Given the state of a lot of the summaries I've seen lately, that is scary.

[–] DarrinBrunner@lemmy.world 4 points 10 hours ago (2 children)

Is that what this is saying? I wasn't sure. The article should state that explicitly, and not assume that the reader concludes that.

[–] SlurpingPus@lemmy.world 4 points 6 hours ago* (last edited 6 hours ago)

Hard to imagine usage of Google suddenly falling by 22%, much less 60%.

Good news, though, is if Google stops bringing in traffic to sites, they'll block its bots, so both search and Gemini will become even worse, possibly turning people away.

[–] Crozekiel@lemmy.zip 5 points 9 hours ago

I think the issue there is the data doesn't tell anyone "why", it only tells "what".

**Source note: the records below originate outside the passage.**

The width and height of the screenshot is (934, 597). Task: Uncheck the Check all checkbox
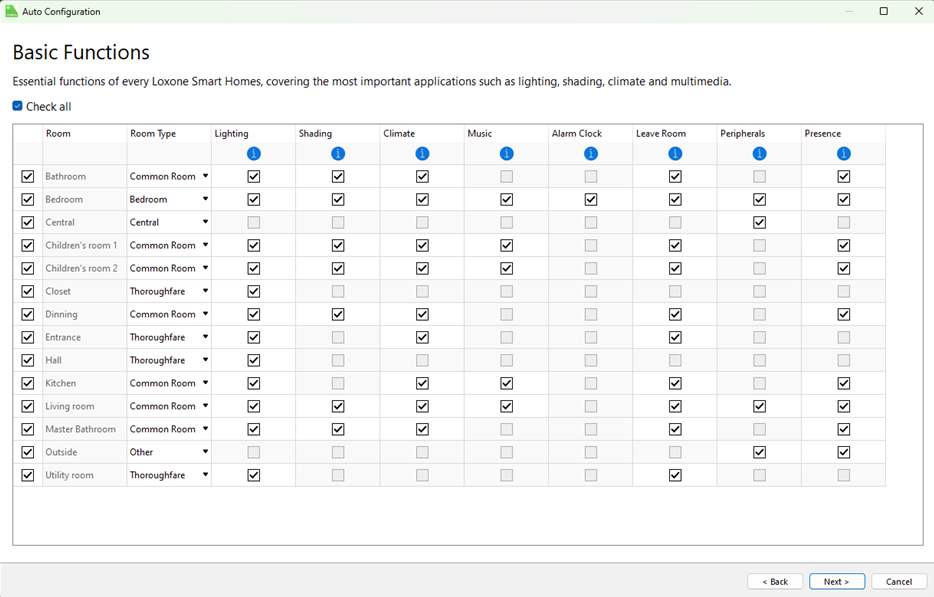[x=18, y=107]
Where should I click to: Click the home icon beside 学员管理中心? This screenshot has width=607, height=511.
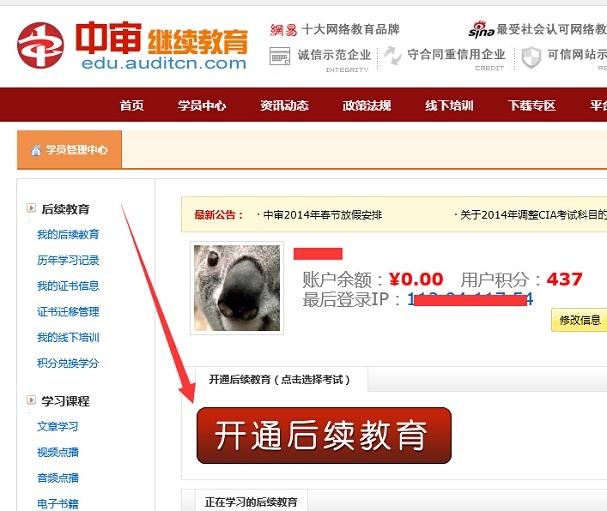[36, 150]
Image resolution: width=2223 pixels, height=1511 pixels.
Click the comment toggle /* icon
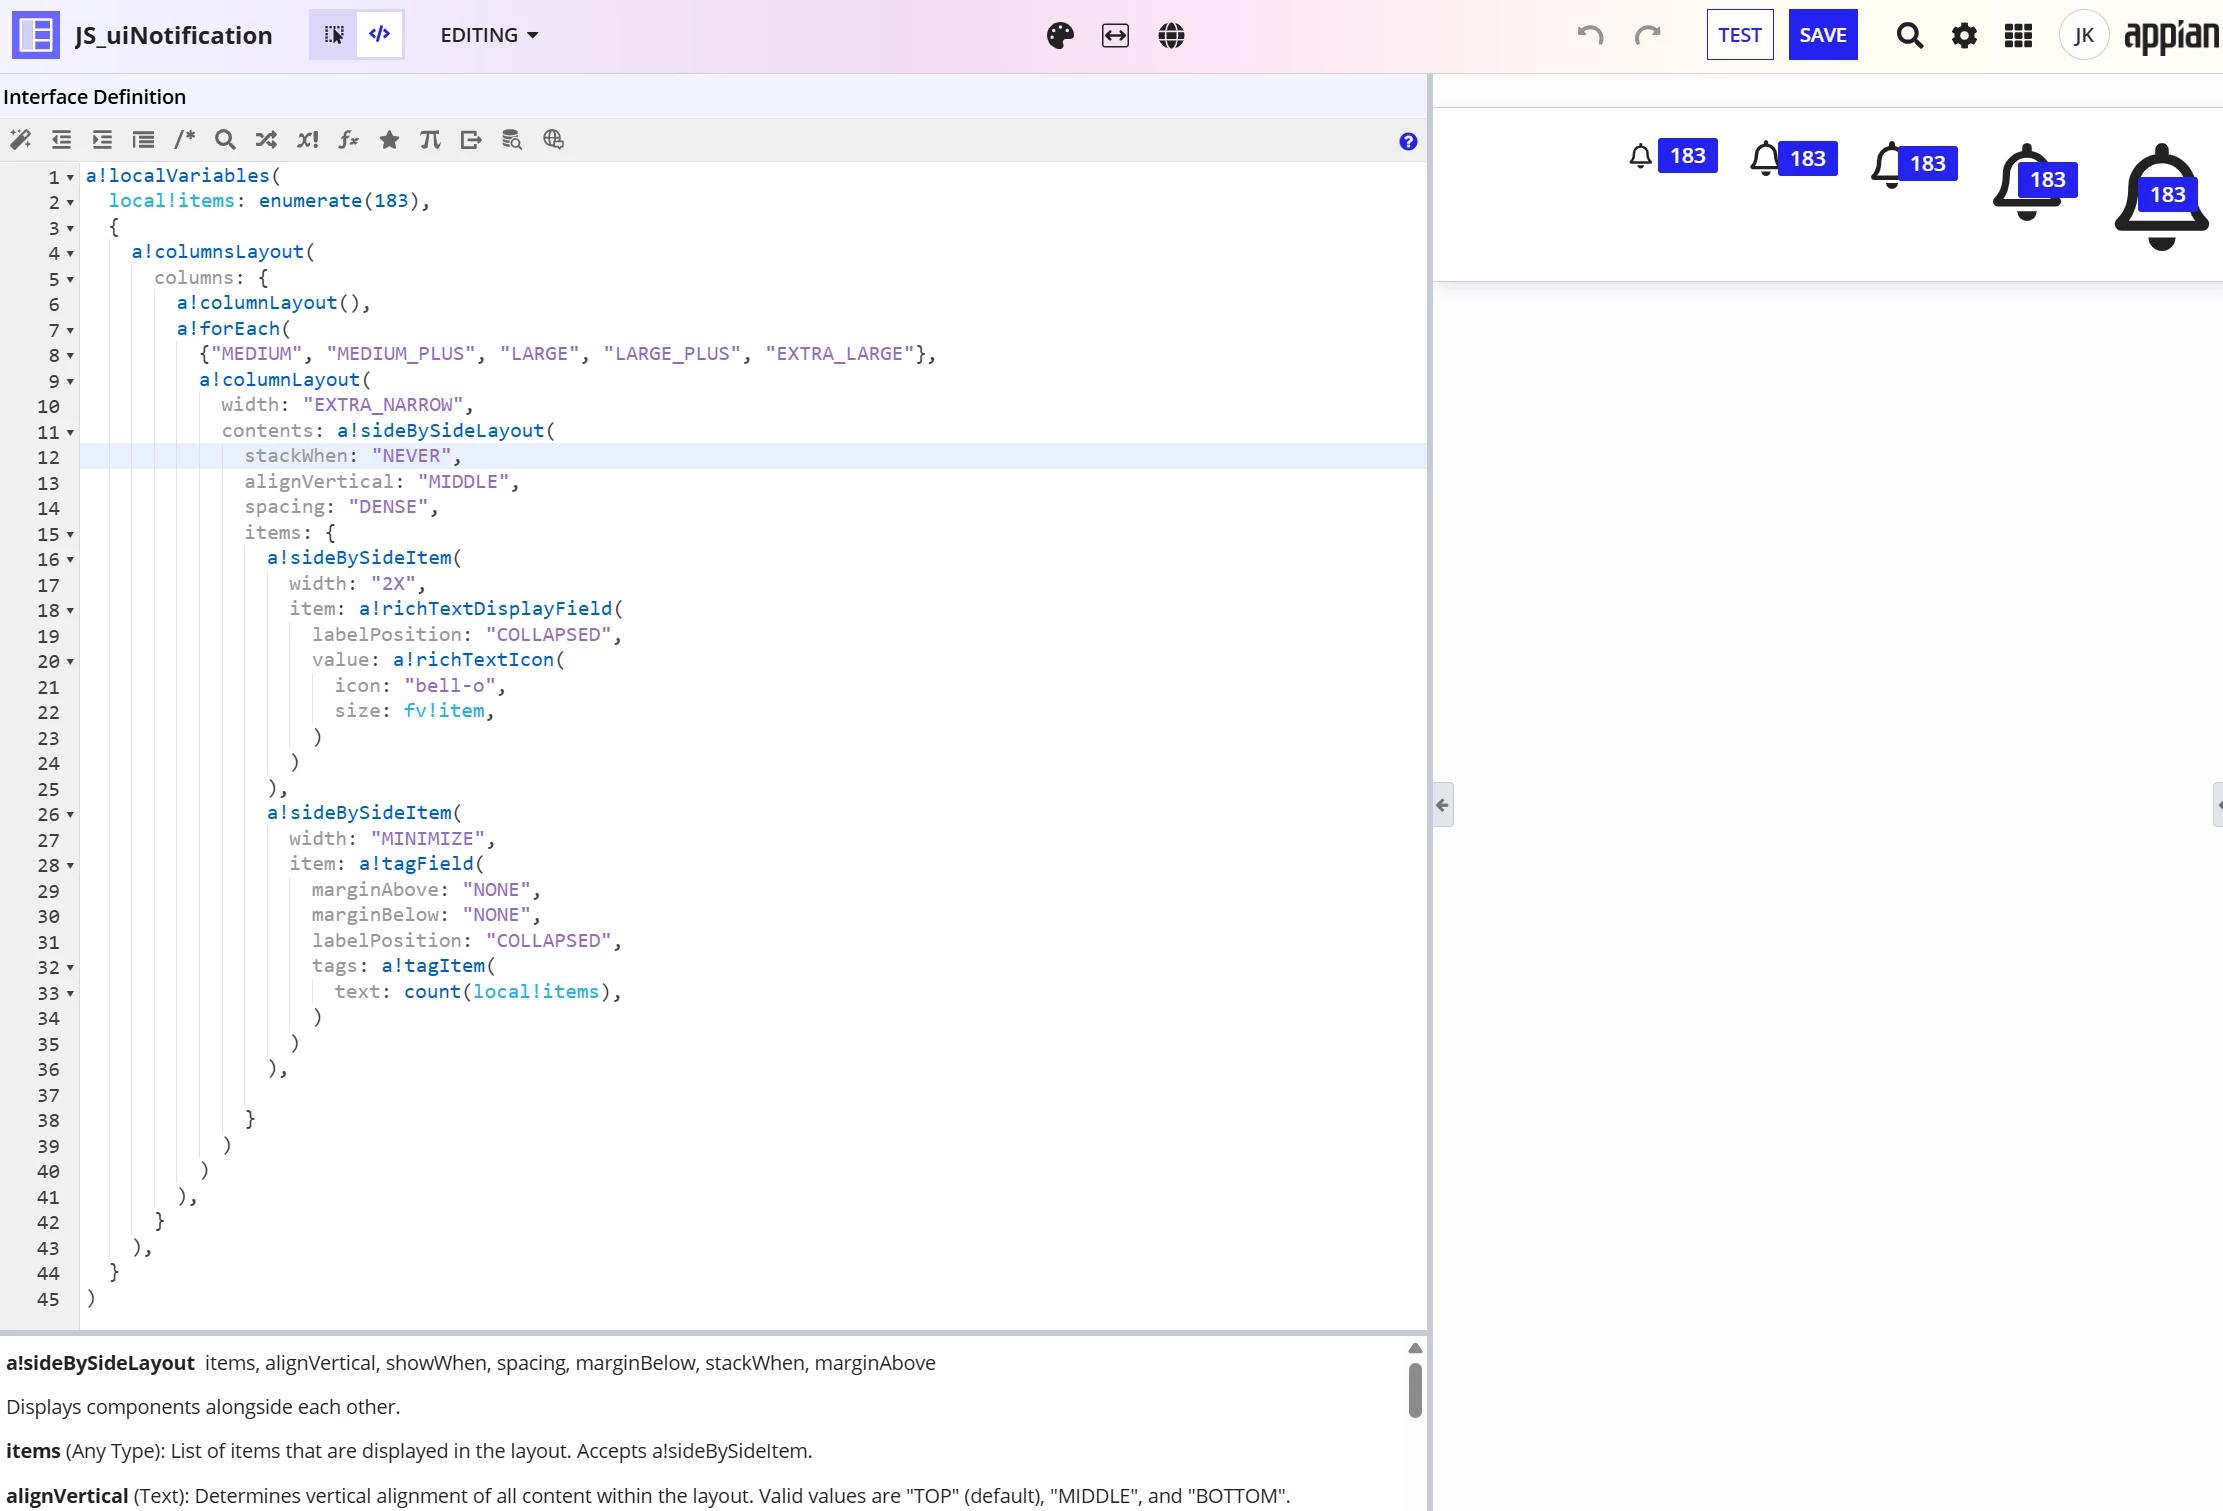pyautogui.click(x=184, y=140)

[–] SinningStromgald@lemmy.world 0 points 9 hours ago (1 children)

The only use I have found for the AI summary is quickly getting NAIC numbers for insurance companies at work. Otherwise I use an extension that removes the AI summary.

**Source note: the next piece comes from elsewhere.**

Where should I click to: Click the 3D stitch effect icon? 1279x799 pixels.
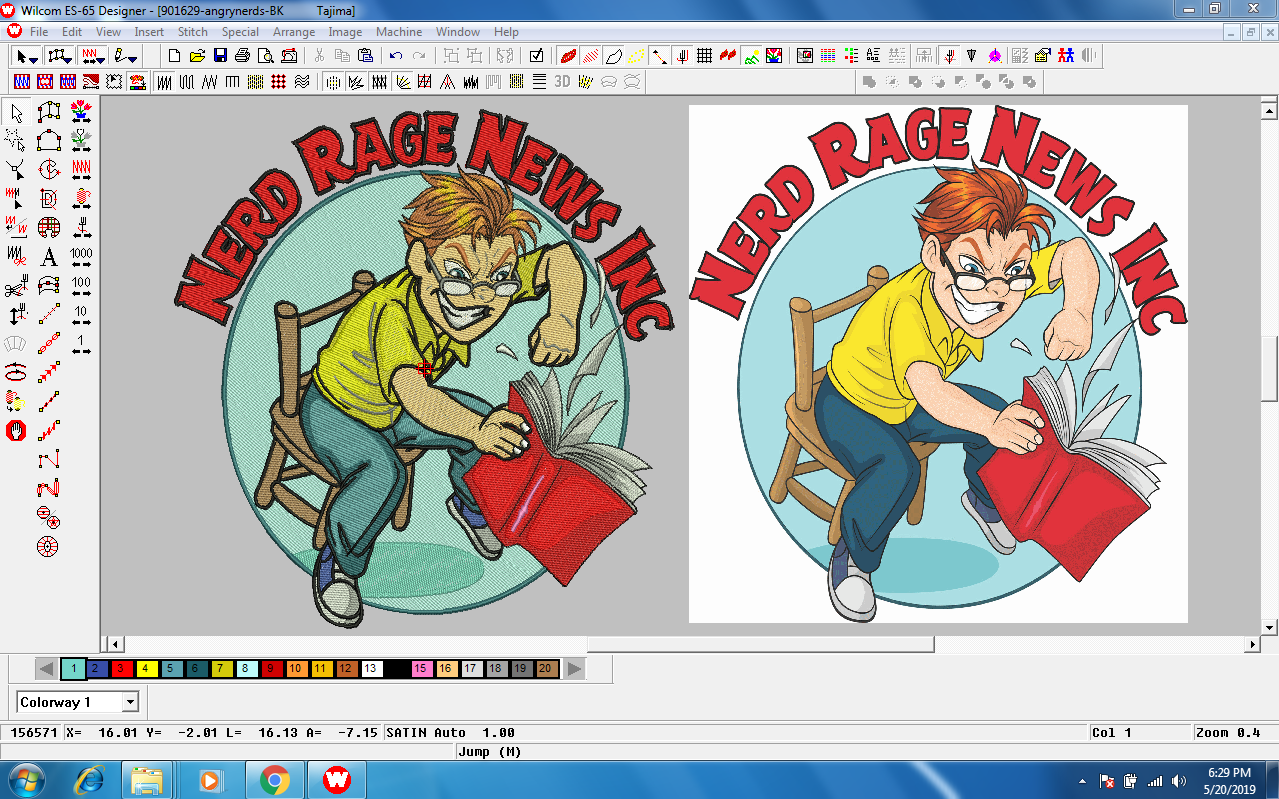[x=562, y=82]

[–] frongt@lemmy.zip 0 points 7 hours ago (1 children)

Are those results correct, though?

[–] SinningStromgald@lemmy.world 1 points 6 hours ago

They actually are surprisingly.

[–] org@lemmy.org -1 points 10 hours ago (2 children)

Which is probably enough to find the info 90% of the time

[–] foodandart@lemmy.zip 9 points 9 hours ago (1 children)

I have classic apple computers.

I also maintain a small list of sites I visit to get abandonware programs for them. Of the times I've used the AI results, I found what I was looking for fewer than 15%. At one point, I had the AI telling me there was no such thing as Winamp for Mac, while I was running it in MacOS 8.6 under the virtualization program, Sheepshaver.

Seriously?

AI's got so little ability to sort through archived knowledge and pull up old links and sources, it's as if anything before 2006 never existed.

Nuts to that.

I hit up ten blue links and have never looked back.

[–] org@lemmy.org 2 points 9 hours ago

But did a regular search provide the correct info? I find niche searches aren’t always good using either method. Old software info can be hard to find.

[–] FiskFisk33@startrek.website 2 points 9 hours ago (1 children)

this is problematic on multiple levels.

[–] org@lemmy.org -1 points 9 hours ago (2 children)
[–] FiskFisk33@startrek.website 2 points 5 hours ago (1 children)
  • It helps spread false information widely

  • It puts a lot of control of information in a single companies hands

  • It hurts the underlying sources

When google provides the info directly, and the first hand sources has become completely obsolete and shut down, what would new information stem from? It's an inherently unstable and short sighted solution.

[–] org@lemmy.org -1 points 5 hours ago

Google controls search results and has been caught meddling. Which negates the first two.

The last one of hurts the sources… sure they get less traffic which is less ad revenue. Cry me a river.

[–] daychilde@lemmy.world 1 points 7 hours ago

Level one, level two, level three. WHAT NOW, BITCHES?